* _Records for this task_
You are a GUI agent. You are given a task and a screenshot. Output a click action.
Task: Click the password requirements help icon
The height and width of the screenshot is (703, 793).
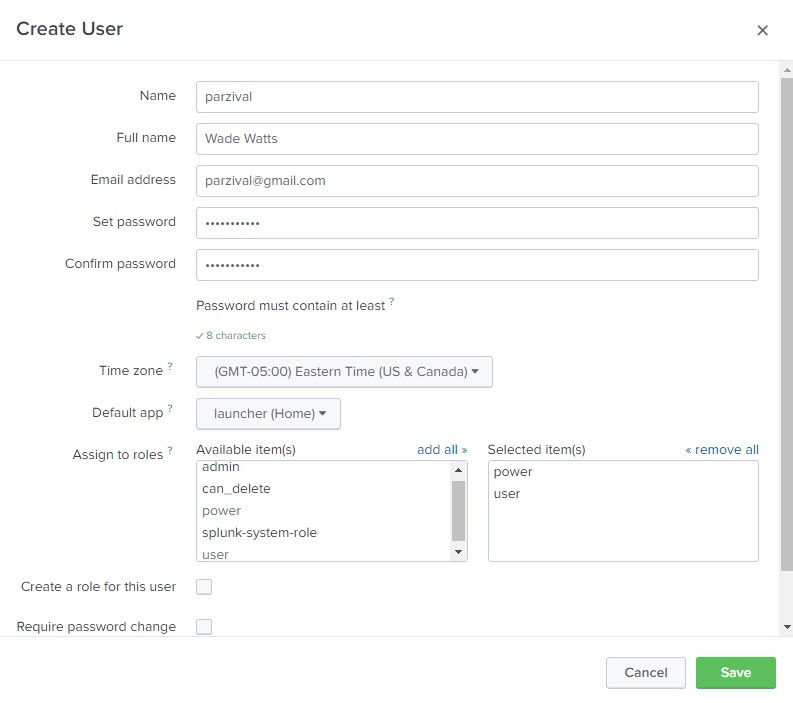tap(391, 301)
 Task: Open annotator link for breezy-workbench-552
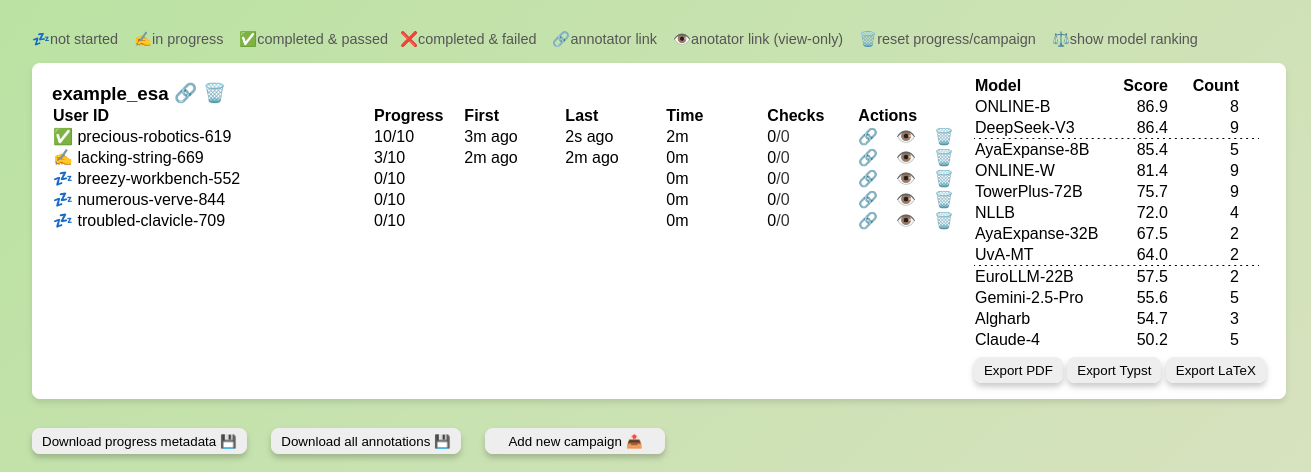(868, 179)
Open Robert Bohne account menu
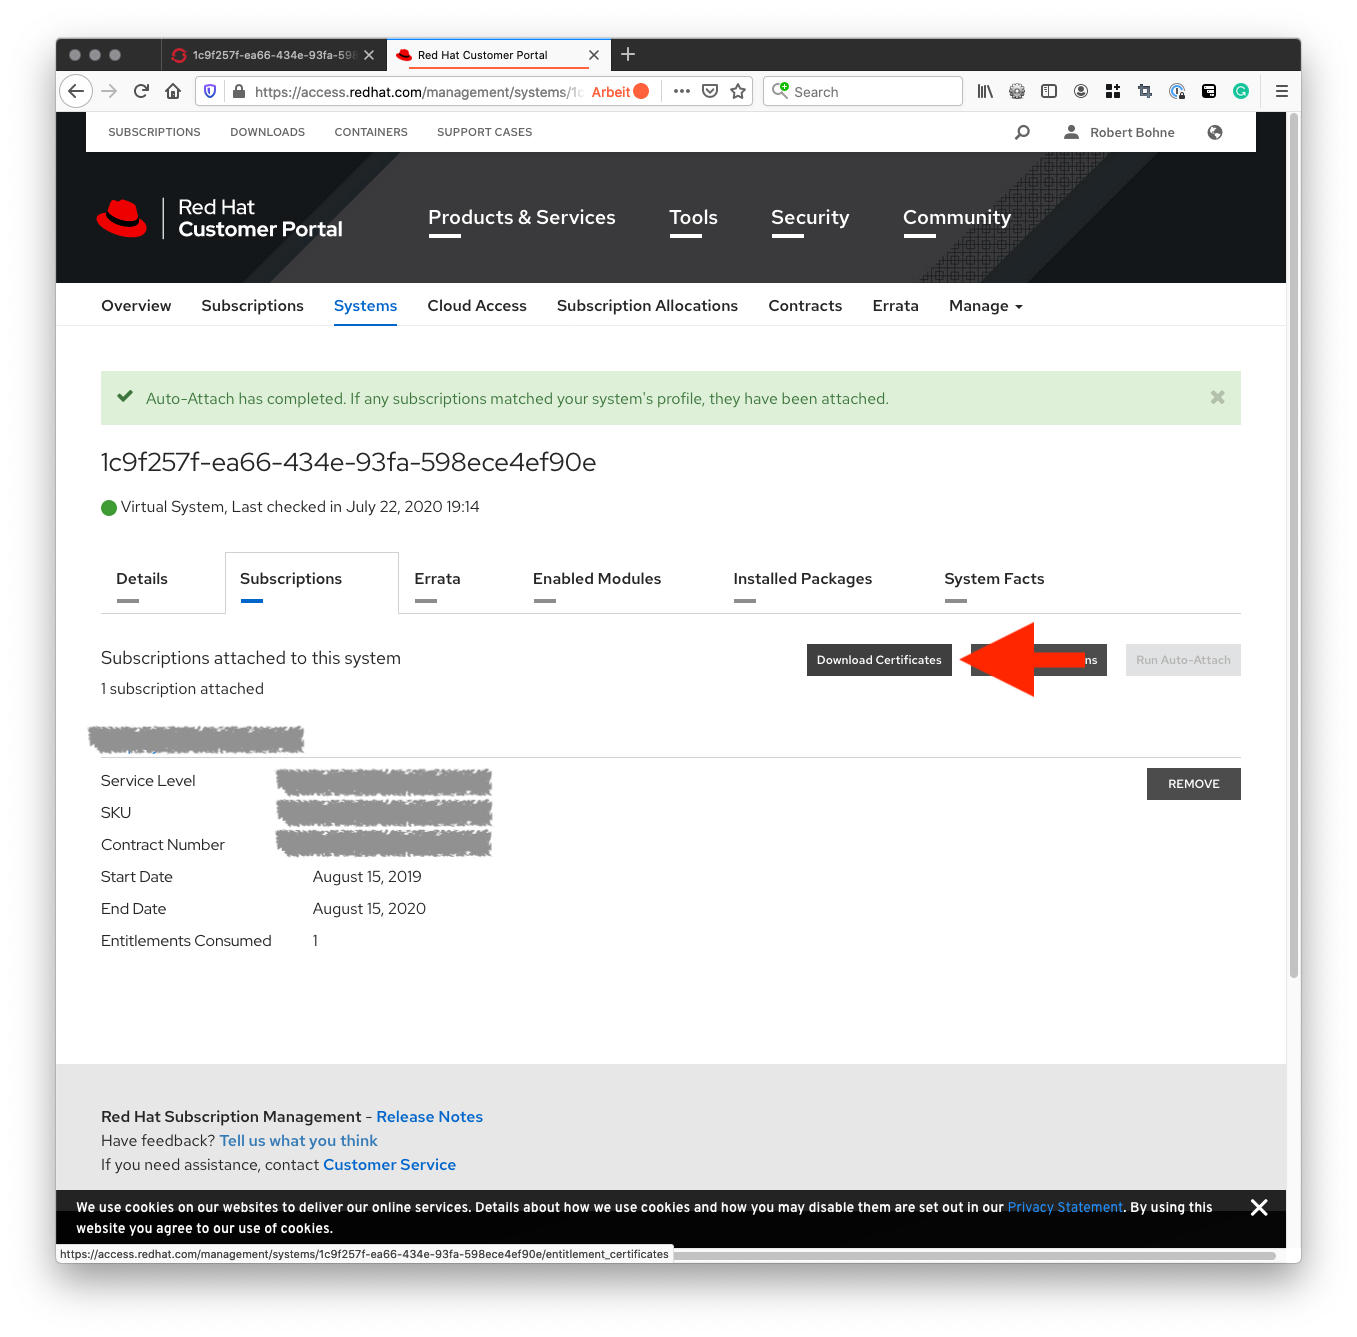This screenshot has width=1357, height=1337. point(1119,132)
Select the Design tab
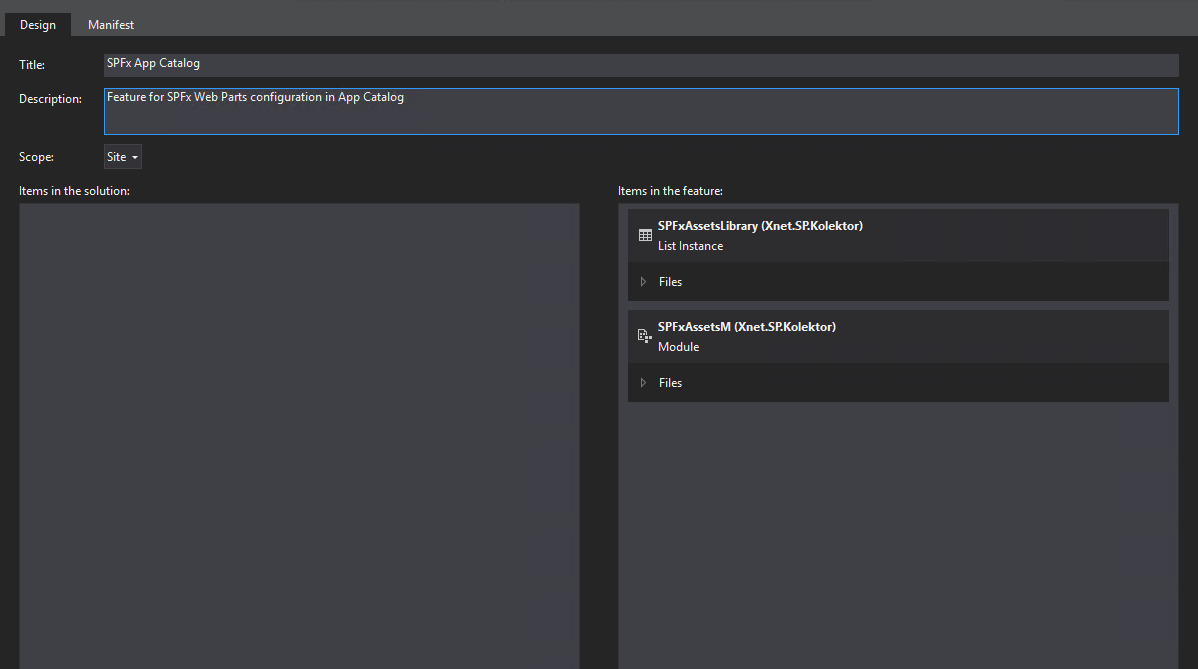Image resolution: width=1198 pixels, height=669 pixels. click(x=37, y=25)
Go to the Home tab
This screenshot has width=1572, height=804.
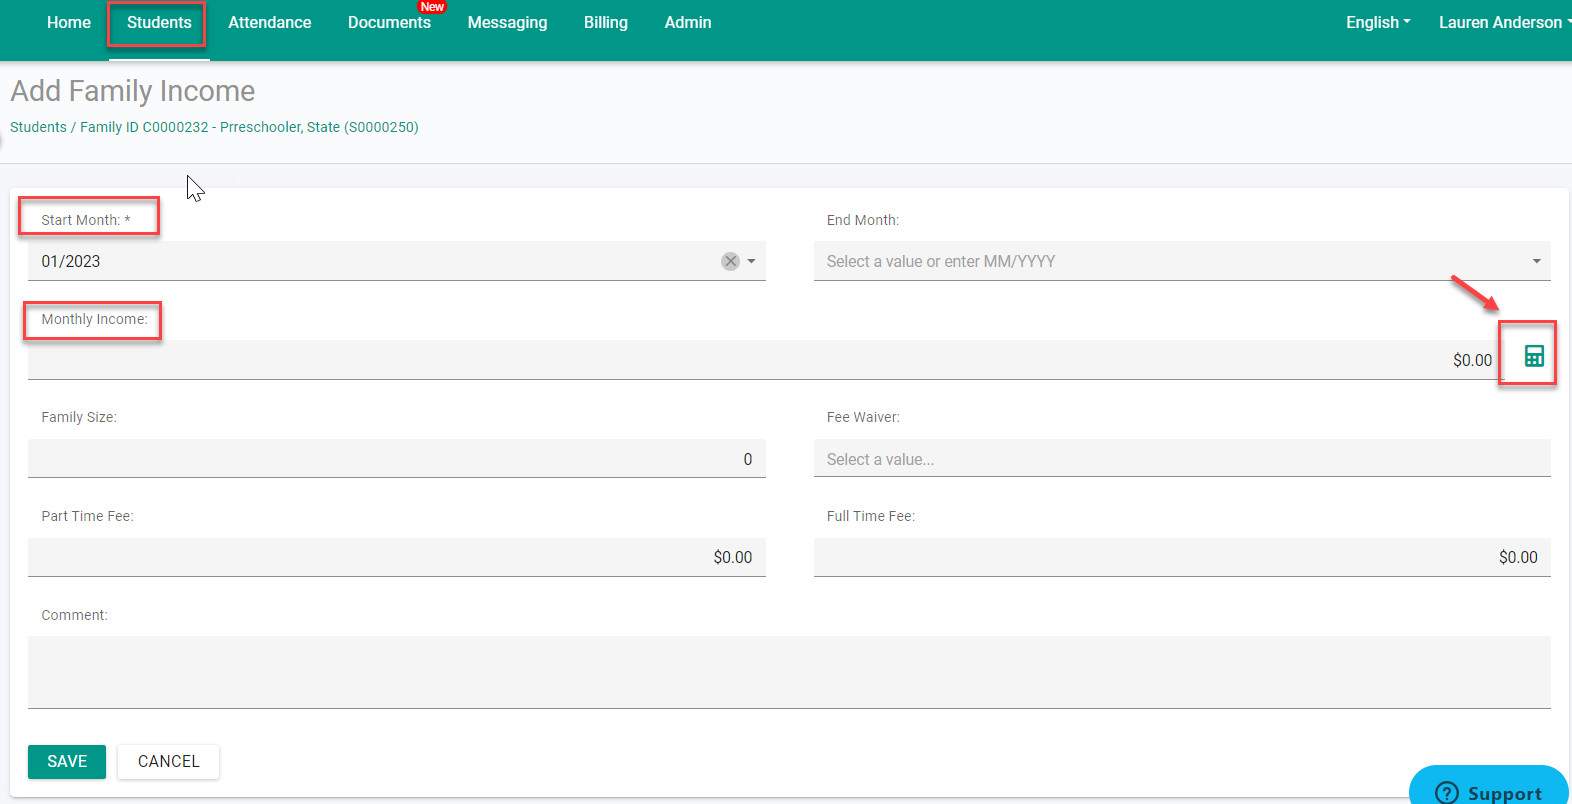coord(69,22)
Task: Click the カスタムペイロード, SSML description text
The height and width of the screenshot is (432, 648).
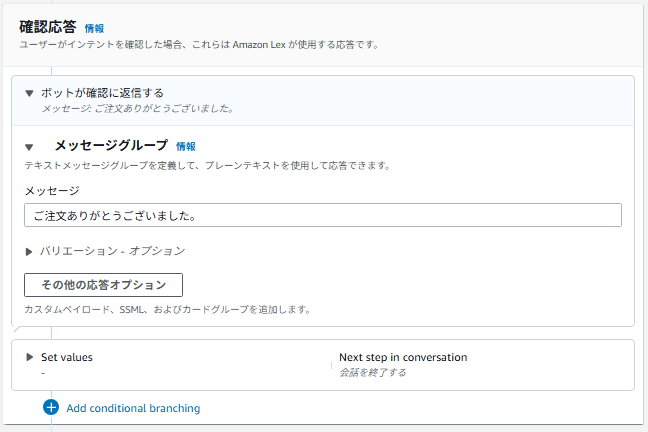Action: [x=167, y=310]
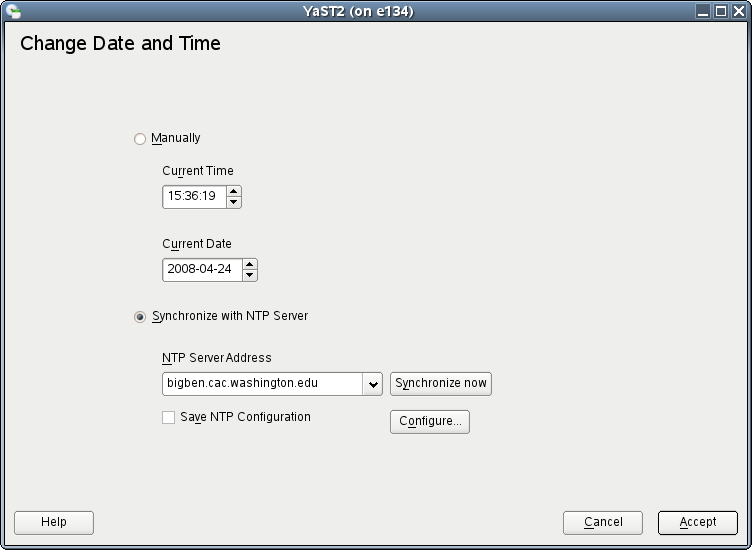Expand the NTP Server Address dropdown
Viewport: 752px width, 550px height.
pyautogui.click(x=373, y=384)
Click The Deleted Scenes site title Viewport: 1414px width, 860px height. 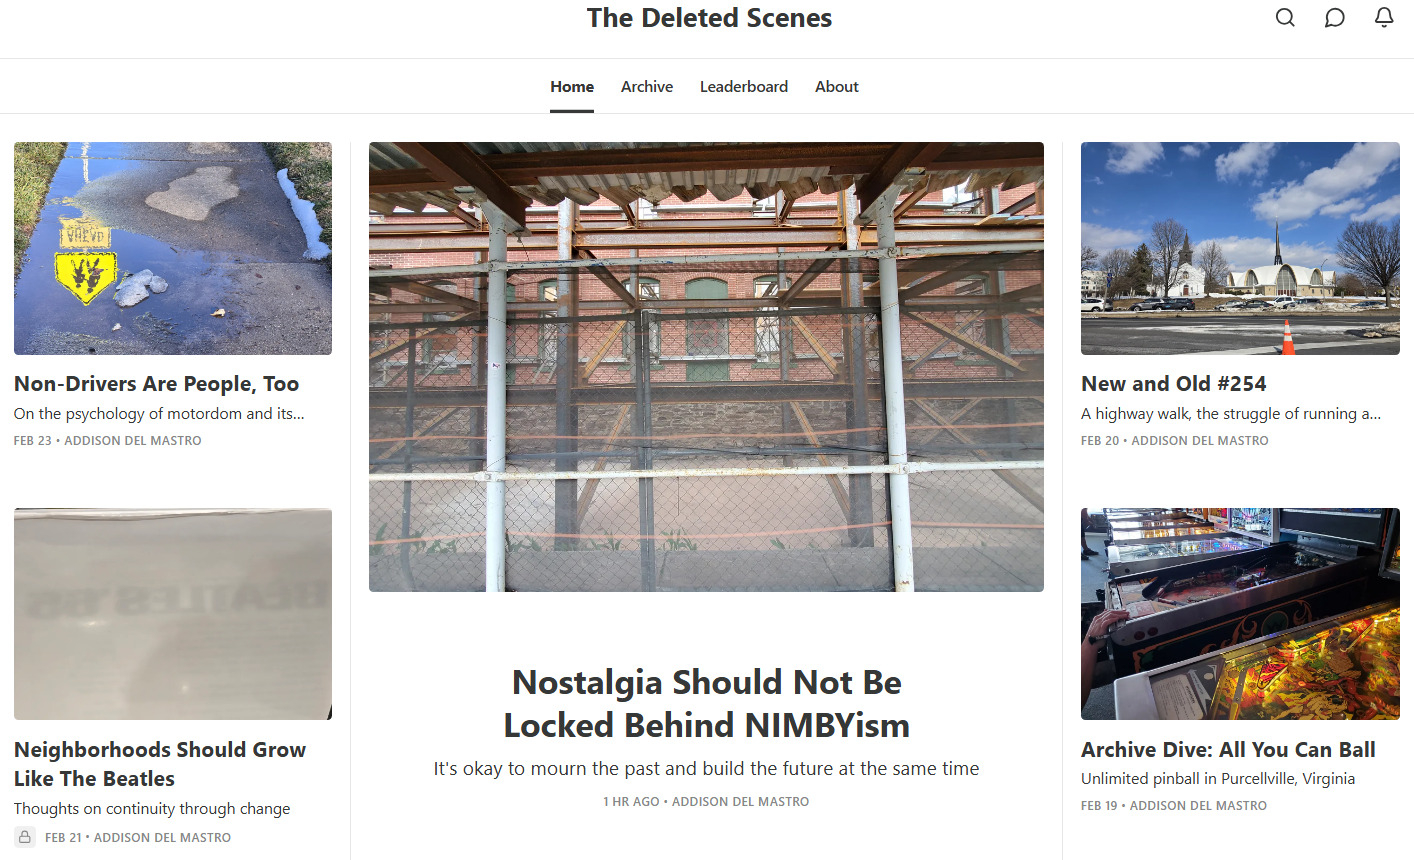(708, 18)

* _Your task_
Please transcribe exactly the lines from the start of the records through the line containing "Go to the Home tab", leaving the pictures out.

* _Answer to this problem_
You are a GUI agent. You are given a task and a screenshot. Output a click action.
Task: Click the password requirements help icon
The height and width of the screenshot is (703, 793).
tap(391, 301)
 Task: Open annotator link for breezy-workbench-552
(868, 179)
Open Robert Bohne account menu
This screenshot has width=1357, height=1337. point(1119,132)
Select the Design tab
Image resolution: width=1198 pixels, height=669 pixels. click(x=37, y=25)
Go to the Home tab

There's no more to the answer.